10 août 2006
Le mouton à cinq pattes

En deux jours, deux personnes sans liens à la vue de mon C.V. m’ont qualifié de mouton à cinq pattes… j’ai pris ça comme un compliment, même si cela fait échos à un autre commentaire que me faisait mon père disant que j’ai cinq pieds gauches tant je suis maladroit (que la vaisselle se tienne bien !). En tout les cas, des opportunités se profilent.
Ces derniers jours je me sentais complètement à l’ouest (drôle d’expression) et je flottais dans un espace virtuel multipode entre les différents projets sur le feux. Cet état « inspiré » et décalé qui frise l’extase mystique caractérise mes meilleures périodes de créativité.

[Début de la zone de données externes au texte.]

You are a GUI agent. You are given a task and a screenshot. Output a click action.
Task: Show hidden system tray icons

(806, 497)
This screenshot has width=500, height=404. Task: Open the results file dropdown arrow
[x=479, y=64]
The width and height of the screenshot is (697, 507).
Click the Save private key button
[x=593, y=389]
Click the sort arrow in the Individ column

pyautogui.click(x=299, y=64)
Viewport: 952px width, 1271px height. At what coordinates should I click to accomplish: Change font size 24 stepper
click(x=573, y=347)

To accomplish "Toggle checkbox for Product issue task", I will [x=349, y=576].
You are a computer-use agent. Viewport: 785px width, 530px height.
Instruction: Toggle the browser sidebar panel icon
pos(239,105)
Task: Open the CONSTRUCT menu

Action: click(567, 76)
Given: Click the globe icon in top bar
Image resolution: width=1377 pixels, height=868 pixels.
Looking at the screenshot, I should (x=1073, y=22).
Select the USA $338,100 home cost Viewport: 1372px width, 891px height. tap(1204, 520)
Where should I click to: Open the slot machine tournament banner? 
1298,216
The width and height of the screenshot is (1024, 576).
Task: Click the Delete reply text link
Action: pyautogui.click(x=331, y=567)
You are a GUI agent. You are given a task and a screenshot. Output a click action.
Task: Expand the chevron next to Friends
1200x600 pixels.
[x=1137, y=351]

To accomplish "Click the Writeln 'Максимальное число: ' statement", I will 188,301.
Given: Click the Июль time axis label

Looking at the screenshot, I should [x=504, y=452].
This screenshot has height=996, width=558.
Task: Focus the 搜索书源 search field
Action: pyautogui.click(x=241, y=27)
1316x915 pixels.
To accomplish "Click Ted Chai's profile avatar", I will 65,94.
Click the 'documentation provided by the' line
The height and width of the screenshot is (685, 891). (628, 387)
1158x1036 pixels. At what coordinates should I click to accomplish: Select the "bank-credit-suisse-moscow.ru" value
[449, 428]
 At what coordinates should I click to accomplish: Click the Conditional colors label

Je n’ai jamais réussi à provoquer cet état artificiellement et il me tombe dessus sans prévenir.
Cette fois, c’est un faisceau de souvenirs qui m’y a entraîné. La photo postée par Marie de la campagne Franc-comtoise a fait remonter les odeurs de ces champs à l’herbe épaisse et gorgée d’eau parmi lesquels les colchiques d’automne et les champignons pullulent chaque année, sensation renforcée par la pluie sur Paris. L’ingrédient secret pour pousser l’état de « transe », c’est une musique appropriée en toile de fond.
Je maintiens ainsi un état éloigné de toutes interférences et de toute turpitudes, pour me consacrer exclusivement aux tâches que je me suis fixé. Mais dans ces cas là, je perds la notion du temps, j’oublie jusqu’à l’existence de la nutrition et de la nécessité du sommeil. Comme je n’ai aucune contrainte ces derniers mois, cet état peut atteindre des proportions expérimentées il y a plusieurs années.
J’avais totalement perdu pied avec le blog et je m’imprègne des derniers événements.
C’est fou mais notre éloignée miss Doha travaillera dans quelques jours à deux pas de chez moi !
Je me sens aussi en décalage avec le parfum d’Orient qui souffle sur ce blog. Les références culturelles et linguistiques qui entourent les derniers événements dramatiques relayés ici me sont totalement étrangères, elles ont quelque chose d’exotique, et je me rends compte à quel point l’affect détermine notre niveau d’intolérance. Pour le Liban par exemple, la connaissance du terrain, de personnes directement impliquées ou de la culture du Moyen Orient sensibilise aux événements et donne une dimension concrète bien plus grave aux événements. Je dois bien avouer que le point de vue de l’occidental protégé en Europe depuis soixante ans sans guerre (Dieu merci !), tout cela a quelque chose d’abstrait, d’éloigné, d’étranger et de redondant. C’est bien là le malheur de la situation : la répétition des événements en fait perdre toute importance et il y a de la lassitude dans le public européen, très pessimiste quand à l’avenir de cette région, même si nous souhaitons le meilleur pour son avenir.